[Problem requirements]
Lines from the one containing "Toggle checkmark on www.vodafon.de tab" to the end of the records, both ends included and exactly as written, are the whole answer, and no pictures go in it.

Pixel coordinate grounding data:
====

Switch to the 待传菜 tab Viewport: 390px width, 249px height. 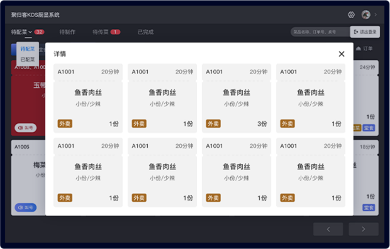coord(101,32)
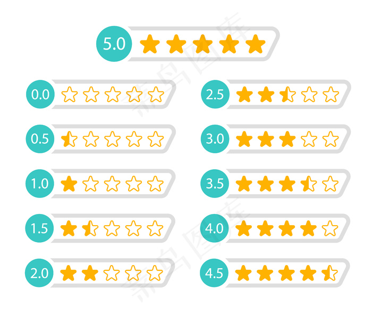The height and width of the screenshot is (313, 372).
Task: Click the first star in the 5.0 row
Action: point(150,44)
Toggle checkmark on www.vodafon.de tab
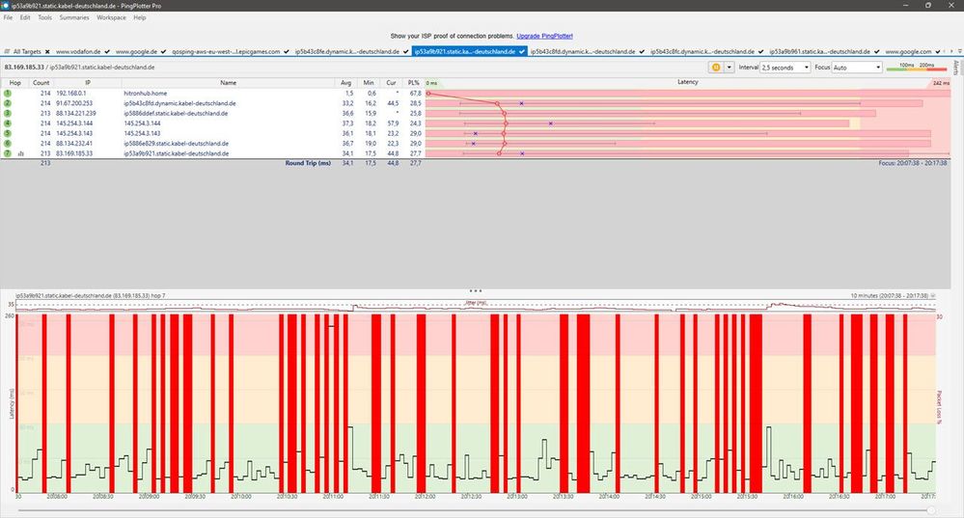The height and width of the screenshot is (518, 964). [x=106, y=51]
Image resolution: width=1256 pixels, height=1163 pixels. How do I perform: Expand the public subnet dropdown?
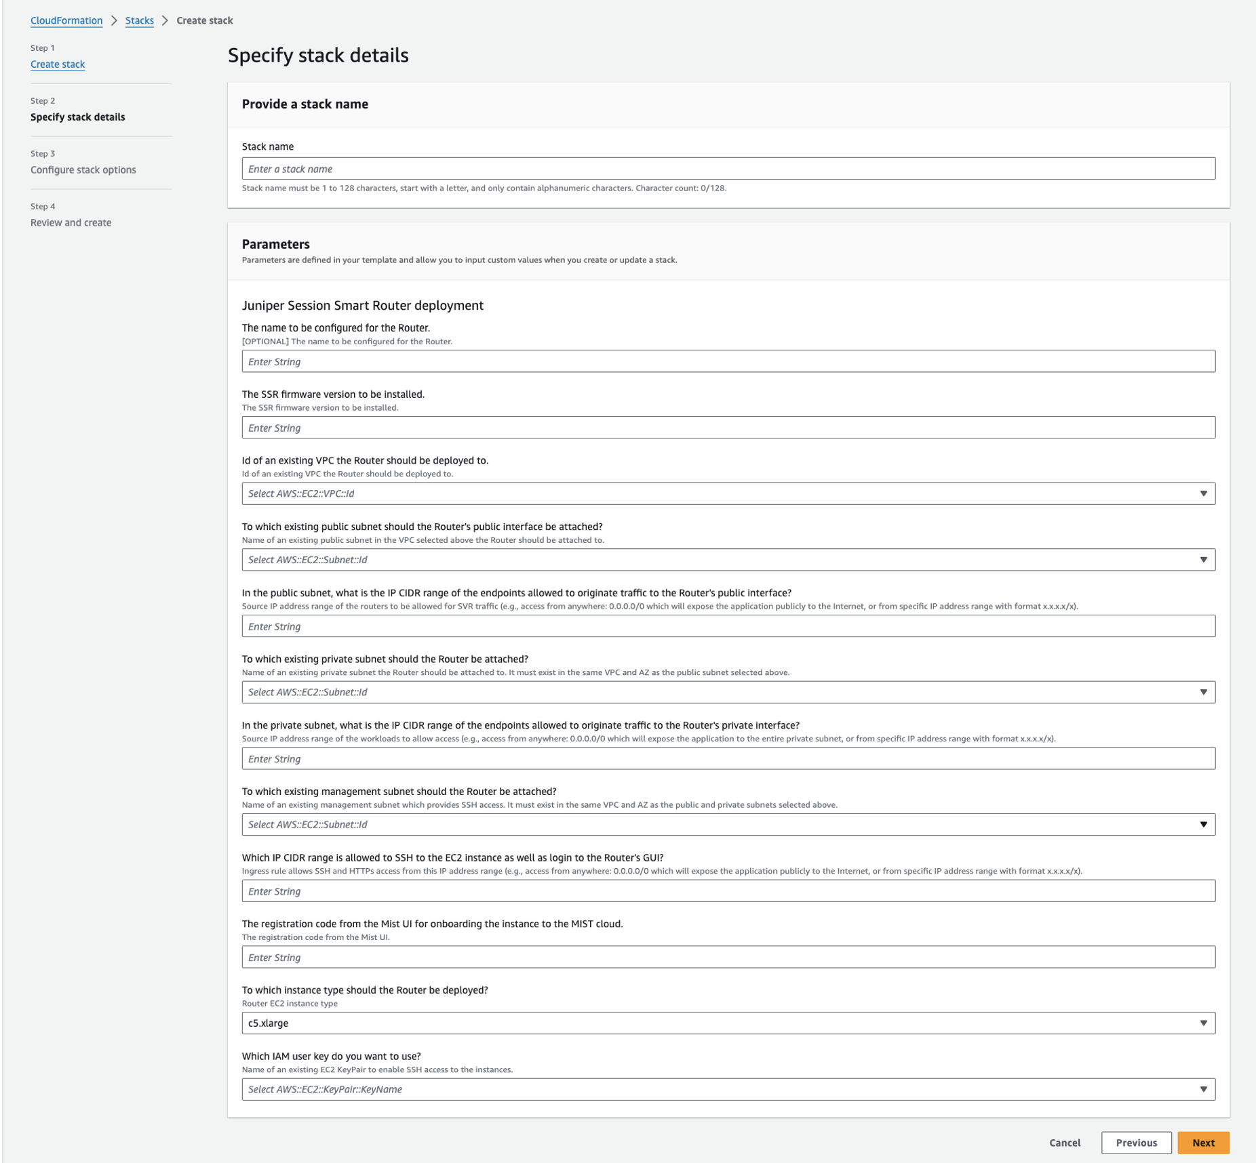[x=728, y=560]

====

[Finished exercise]
Toggle checkmark on www.vodafon.de tab
The height and width of the screenshot is (518, 964). [x=106, y=51]
Image resolution: width=1256 pixels, height=1163 pixels. How do I perform: Expand the public subnet dropdown?
[x=728, y=560]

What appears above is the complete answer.